====== Data provided ======

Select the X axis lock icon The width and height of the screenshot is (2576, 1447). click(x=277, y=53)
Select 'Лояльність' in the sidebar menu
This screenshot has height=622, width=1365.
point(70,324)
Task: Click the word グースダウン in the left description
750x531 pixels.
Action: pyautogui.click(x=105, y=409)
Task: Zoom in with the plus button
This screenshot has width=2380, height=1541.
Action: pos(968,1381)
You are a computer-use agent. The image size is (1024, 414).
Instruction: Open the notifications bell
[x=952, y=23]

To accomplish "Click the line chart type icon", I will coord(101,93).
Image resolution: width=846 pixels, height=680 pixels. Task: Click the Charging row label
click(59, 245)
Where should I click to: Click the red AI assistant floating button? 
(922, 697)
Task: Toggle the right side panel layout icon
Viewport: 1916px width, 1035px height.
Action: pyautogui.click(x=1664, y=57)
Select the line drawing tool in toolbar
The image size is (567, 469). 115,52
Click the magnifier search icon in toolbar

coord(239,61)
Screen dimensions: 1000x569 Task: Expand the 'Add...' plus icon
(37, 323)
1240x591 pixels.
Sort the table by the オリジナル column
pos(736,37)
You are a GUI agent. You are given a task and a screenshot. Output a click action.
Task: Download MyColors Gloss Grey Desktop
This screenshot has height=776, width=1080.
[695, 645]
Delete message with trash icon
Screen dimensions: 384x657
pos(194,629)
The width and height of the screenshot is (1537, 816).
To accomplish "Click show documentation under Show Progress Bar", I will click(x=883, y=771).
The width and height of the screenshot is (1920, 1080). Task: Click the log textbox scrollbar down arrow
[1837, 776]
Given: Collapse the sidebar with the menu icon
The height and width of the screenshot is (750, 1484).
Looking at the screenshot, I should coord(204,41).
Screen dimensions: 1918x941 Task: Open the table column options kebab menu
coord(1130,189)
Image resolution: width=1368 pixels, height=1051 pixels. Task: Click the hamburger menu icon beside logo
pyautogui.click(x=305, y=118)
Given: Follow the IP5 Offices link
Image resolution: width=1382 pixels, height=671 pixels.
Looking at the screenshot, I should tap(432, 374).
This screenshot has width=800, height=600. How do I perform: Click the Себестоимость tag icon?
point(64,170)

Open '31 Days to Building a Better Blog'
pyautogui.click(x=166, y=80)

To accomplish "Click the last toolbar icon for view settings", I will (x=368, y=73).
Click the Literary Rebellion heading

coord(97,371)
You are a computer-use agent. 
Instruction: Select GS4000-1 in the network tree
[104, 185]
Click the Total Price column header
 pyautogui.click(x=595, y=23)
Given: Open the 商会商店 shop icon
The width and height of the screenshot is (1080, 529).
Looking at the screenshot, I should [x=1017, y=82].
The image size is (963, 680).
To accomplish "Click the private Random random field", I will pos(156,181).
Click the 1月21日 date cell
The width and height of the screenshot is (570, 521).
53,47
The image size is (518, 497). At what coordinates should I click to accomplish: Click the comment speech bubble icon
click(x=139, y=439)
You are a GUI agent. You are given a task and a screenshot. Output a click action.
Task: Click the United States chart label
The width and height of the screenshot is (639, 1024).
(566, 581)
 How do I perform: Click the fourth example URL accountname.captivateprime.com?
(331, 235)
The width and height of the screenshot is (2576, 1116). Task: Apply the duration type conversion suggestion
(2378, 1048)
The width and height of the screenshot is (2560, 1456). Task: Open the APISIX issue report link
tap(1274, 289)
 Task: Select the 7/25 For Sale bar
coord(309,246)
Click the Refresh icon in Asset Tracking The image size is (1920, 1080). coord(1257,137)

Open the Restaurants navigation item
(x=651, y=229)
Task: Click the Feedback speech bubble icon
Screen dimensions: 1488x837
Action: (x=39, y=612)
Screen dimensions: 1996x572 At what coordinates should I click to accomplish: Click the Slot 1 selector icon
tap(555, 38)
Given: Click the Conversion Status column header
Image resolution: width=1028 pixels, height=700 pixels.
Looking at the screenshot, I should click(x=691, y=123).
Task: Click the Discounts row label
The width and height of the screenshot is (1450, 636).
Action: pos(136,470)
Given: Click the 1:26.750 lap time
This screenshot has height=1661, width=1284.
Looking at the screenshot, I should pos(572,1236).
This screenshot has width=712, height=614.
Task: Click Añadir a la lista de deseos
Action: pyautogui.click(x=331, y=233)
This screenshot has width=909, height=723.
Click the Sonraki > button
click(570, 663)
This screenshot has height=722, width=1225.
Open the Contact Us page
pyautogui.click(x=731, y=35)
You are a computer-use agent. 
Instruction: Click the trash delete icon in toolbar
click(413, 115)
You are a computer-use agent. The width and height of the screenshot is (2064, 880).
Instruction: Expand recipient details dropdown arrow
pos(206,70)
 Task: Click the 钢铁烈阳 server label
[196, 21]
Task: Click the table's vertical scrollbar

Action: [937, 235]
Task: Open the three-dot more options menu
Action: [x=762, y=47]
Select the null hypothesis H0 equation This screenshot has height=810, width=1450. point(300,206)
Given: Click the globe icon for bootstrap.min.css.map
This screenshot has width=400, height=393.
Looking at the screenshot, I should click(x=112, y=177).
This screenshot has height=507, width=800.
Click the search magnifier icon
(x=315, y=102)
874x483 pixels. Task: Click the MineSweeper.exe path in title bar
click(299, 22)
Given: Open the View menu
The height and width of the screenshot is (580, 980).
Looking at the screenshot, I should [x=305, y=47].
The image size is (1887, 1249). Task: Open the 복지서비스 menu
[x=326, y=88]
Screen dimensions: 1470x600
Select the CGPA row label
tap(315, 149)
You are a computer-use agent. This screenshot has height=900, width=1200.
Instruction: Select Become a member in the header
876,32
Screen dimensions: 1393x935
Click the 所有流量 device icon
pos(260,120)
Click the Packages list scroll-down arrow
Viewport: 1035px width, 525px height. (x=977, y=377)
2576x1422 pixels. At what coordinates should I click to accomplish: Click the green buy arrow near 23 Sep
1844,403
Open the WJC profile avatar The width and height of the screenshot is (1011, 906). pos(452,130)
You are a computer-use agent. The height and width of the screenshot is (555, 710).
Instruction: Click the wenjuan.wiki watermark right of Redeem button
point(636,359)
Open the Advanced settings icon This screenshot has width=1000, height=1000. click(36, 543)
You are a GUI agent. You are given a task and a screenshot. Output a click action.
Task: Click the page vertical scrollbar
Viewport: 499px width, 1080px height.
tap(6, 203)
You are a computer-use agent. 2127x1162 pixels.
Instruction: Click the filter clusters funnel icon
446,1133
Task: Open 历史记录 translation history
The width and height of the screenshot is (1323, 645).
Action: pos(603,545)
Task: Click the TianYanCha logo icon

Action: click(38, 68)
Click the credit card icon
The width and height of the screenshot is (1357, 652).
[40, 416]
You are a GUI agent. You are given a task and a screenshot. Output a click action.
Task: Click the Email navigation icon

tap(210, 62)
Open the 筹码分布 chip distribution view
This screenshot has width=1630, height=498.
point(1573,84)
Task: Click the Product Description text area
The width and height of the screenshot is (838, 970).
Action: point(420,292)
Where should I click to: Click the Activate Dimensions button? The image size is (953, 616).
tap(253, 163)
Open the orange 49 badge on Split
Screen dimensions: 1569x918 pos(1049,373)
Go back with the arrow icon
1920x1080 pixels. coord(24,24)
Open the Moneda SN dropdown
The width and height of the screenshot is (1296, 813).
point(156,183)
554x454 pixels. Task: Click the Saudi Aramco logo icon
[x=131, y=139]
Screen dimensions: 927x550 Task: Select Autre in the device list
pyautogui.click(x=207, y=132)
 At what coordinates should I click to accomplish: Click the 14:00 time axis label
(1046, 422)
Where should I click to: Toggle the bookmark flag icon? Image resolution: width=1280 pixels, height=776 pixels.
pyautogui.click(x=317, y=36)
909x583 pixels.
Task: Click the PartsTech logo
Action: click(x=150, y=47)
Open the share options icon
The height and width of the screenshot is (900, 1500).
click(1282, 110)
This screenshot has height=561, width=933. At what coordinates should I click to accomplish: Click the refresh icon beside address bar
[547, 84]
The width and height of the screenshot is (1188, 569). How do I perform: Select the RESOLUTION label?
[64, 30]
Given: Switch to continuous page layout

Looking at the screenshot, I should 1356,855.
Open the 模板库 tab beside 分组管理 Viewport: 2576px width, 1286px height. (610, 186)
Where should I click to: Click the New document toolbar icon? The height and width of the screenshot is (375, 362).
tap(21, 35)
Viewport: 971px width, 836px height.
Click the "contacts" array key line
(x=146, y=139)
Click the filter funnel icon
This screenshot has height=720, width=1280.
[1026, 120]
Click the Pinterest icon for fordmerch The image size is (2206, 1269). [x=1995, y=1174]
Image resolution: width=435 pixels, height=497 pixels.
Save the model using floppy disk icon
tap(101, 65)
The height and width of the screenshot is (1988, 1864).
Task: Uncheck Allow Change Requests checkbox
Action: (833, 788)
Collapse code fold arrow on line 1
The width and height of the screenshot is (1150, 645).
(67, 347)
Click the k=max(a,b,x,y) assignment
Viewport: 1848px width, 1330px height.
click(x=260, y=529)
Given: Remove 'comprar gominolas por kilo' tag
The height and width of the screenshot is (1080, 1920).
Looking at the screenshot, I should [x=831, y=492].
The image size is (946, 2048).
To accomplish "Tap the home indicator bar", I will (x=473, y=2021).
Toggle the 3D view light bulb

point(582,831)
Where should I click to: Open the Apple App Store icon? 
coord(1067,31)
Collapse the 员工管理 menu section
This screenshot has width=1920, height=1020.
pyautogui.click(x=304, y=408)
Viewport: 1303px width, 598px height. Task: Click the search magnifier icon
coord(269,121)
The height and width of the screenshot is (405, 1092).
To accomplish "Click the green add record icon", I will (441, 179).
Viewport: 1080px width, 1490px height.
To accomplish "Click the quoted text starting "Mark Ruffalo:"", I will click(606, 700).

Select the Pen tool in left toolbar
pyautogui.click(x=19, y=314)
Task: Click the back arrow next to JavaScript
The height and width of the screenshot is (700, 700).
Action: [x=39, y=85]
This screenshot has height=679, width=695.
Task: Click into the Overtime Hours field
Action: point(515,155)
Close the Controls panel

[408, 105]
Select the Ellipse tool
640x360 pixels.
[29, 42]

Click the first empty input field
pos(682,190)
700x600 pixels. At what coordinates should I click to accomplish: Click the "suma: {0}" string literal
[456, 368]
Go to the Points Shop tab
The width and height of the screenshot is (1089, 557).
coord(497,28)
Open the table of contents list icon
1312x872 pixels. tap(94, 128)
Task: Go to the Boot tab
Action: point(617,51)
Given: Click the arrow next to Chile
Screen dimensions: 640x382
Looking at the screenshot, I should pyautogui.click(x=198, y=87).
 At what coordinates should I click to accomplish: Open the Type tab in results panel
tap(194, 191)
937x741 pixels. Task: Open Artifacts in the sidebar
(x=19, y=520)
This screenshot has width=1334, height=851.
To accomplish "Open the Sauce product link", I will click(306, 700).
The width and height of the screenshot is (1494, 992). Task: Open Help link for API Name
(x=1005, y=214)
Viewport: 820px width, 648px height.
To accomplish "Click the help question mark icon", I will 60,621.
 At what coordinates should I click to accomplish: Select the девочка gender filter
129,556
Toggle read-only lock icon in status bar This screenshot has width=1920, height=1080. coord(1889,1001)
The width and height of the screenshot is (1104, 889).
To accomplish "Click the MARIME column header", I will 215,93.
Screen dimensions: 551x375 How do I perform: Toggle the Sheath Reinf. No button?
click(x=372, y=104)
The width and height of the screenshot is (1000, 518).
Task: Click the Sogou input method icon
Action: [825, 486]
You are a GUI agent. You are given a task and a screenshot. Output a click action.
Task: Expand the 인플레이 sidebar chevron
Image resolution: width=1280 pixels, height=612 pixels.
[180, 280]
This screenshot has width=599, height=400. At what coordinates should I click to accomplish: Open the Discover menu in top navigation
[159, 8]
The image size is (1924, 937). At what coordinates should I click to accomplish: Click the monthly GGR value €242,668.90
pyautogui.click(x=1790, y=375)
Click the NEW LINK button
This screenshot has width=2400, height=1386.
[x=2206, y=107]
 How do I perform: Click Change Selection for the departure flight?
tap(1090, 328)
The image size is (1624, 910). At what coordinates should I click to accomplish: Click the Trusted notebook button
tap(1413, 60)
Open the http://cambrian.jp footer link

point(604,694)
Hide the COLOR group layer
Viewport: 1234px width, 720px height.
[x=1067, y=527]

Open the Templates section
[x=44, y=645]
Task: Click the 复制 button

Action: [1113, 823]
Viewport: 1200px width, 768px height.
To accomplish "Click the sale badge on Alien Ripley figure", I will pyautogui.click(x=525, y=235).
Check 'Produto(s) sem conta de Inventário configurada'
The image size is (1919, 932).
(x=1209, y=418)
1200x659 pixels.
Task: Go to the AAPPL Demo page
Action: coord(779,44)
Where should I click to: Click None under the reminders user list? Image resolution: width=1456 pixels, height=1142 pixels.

======

_Written request_. Update the records starting at their first line and ending at the line that contains "will click(x=883, y=771).", replacing "Screen dimensions" with "Screen size" and leaving everything else unchanged.

_Exercise result_.
Select the X axis lock icon The width and height of the screenshot is (2576, 1447). click(x=277, y=53)
Select 'Лояльність' in the sidebar menu
This screenshot has height=622, width=1365.
point(70,324)
Task: Click the word グースダウン in the left description
750x531 pixels.
Action: pyautogui.click(x=105, y=409)
Task: Zoom in with the plus button
This screenshot has width=2380, height=1541.
Action: pos(968,1381)
You are a computer-use agent. The image size is (1024, 414).
Instruction: Open the notifications bell
[x=952, y=23]

To accomplish "Click the line chart type icon", I will coord(101,93).
Image resolution: width=846 pixels, height=680 pixels. Task: Click the Charging row label
click(59, 245)
Where should I click to: Click the red AI assistant floating button? 
(922, 697)
Task: Toggle the right side panel layout icon
Viewport: 1916px width, 1035px height.
Action: pyautogui.click(x=1664, y=57)
Select the line drawing tool in toolbar
The image size is (567, 469). 115,52
Click the magnifier search icon in toolbar

coord(239,61)
Screen size: 1000x569 Task: Expand the 'Add...' plus icon
(37, 323)
1240x591 pixels.
Sort the table by the オリジナル column
pos(736,37)
You are a GUI agent. You are given a task and a screenshot. Output a click action.
Task: Download MyColors Gloss Grey Desktop
This screenshot has height=776, width=1080.
[695, 645]
Delete message with trash icon
Screen size: 384x657
pos(194,629)
The width and height of the screenshot is (1537, 816).
To accomplish "Click show documentation under Show Progress Bar", I will click(x=883, y=771).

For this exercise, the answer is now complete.